**WHAT IS REQUIRED**
Please pick out every line of the data below that contains the word "ellipsis" and copy each one.

**ENTRIES PROVIDED**
____________

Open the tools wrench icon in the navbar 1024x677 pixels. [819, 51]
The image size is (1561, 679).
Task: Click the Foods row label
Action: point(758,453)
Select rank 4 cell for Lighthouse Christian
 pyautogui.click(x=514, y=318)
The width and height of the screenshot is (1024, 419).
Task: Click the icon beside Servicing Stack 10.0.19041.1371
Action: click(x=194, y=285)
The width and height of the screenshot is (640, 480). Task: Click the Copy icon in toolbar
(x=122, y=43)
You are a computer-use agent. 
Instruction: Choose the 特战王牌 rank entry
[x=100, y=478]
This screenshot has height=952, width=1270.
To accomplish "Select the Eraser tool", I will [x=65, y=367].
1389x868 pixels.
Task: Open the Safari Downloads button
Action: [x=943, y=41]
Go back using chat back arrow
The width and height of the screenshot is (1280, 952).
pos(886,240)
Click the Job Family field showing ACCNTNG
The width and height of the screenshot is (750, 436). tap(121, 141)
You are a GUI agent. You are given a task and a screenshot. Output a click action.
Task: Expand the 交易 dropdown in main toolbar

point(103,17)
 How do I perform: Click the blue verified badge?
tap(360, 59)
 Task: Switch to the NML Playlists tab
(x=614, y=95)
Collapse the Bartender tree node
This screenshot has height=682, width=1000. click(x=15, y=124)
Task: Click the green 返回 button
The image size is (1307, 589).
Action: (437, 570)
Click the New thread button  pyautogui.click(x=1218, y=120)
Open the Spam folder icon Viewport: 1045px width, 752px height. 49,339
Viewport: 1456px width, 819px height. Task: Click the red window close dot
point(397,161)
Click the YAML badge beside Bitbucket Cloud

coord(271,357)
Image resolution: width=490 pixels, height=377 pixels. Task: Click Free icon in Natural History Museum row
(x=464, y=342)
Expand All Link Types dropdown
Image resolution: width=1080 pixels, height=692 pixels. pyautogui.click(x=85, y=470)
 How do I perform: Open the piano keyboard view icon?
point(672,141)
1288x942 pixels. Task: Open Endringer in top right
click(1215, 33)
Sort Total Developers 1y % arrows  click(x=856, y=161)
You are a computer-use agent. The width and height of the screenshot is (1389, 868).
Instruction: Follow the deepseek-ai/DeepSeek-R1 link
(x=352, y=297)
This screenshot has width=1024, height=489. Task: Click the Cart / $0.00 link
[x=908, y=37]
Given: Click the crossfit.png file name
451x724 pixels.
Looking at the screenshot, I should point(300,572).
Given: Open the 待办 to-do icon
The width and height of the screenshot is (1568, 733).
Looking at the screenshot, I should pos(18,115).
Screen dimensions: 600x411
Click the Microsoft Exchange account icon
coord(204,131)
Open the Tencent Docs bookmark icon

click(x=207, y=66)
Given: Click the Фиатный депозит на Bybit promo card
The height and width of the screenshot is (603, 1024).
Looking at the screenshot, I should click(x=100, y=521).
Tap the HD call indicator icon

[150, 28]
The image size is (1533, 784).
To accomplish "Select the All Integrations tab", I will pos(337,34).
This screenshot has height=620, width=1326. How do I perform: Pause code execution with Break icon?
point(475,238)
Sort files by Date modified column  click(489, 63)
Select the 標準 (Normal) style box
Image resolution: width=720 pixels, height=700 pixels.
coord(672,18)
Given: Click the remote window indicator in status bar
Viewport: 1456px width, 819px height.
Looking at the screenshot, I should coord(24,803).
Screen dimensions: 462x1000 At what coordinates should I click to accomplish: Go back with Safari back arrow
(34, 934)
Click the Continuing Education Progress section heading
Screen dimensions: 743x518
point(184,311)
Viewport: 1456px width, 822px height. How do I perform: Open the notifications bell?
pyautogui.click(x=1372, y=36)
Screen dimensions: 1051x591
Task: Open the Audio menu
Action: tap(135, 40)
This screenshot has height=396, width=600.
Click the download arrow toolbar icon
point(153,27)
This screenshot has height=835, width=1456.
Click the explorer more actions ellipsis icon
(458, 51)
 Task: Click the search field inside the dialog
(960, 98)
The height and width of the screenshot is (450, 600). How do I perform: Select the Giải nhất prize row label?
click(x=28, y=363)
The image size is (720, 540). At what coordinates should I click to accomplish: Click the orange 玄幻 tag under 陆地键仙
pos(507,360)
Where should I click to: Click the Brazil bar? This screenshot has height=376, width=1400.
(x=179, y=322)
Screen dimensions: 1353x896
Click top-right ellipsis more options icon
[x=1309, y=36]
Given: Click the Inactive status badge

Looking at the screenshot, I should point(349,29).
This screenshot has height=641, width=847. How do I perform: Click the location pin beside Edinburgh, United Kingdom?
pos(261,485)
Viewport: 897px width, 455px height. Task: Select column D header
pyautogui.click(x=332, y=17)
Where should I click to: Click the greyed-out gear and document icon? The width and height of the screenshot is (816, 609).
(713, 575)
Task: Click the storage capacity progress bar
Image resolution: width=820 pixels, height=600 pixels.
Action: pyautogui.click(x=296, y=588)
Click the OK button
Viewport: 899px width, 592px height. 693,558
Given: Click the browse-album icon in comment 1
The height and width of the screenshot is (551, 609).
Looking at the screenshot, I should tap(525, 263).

____________

**TASK SOLUTION**
Click the explorer more actions ellipsis icon
Click top-right ellipsis more options icon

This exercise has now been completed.